I. Villain - Mauvais Genre

Titre : Mauvais Genre
Auteur : Isabelle Villain
Éditeur : Taurnada
Parution : 2018
Origine : France
252 pages

De quoi ça cause ?

1993. Le jeune Hugo assiste impuissant à un énième passage à tabac de sa mère par son père, sauf que cette fois elle ne s’en relèvera pas. Malgré les consignes de son père, Hugo appelle la police et leur raconte toute la vérité. Au procès il livrera un témoignage à charge contre son assassin de père.

2016. L’équipe du commandant Rebecca de Lost enquête sur le meurtre sauvage d’Angélique Lesueur, une brillante jeune femme à qui tout semblait réussir.
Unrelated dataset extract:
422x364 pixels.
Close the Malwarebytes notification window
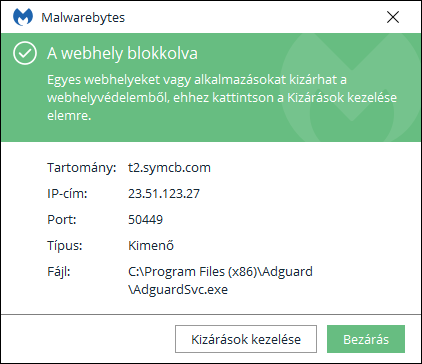tap(393, 17)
Aucune effraction. La victime connaissait sans doute son assassin, mais chaque piste explorée par la police semble condamnée à faire chou blanc.

Dans le même temps une autre affaire, que les policiers pensaient résolue depuis longtemps, le coupable ayant été identifié et incarcéré au vu de ses aveux complets, va refaire surface. Et si la police s’était trompée de coupable ? Et si la menace d’un tueur en série planait à nouveau sur Paris ?

Pourquoi lui plutôt qu’un autre ?

J’avais repéré ce roman au catalogue des éditions Taurnada, le pitch me semblait prometteur.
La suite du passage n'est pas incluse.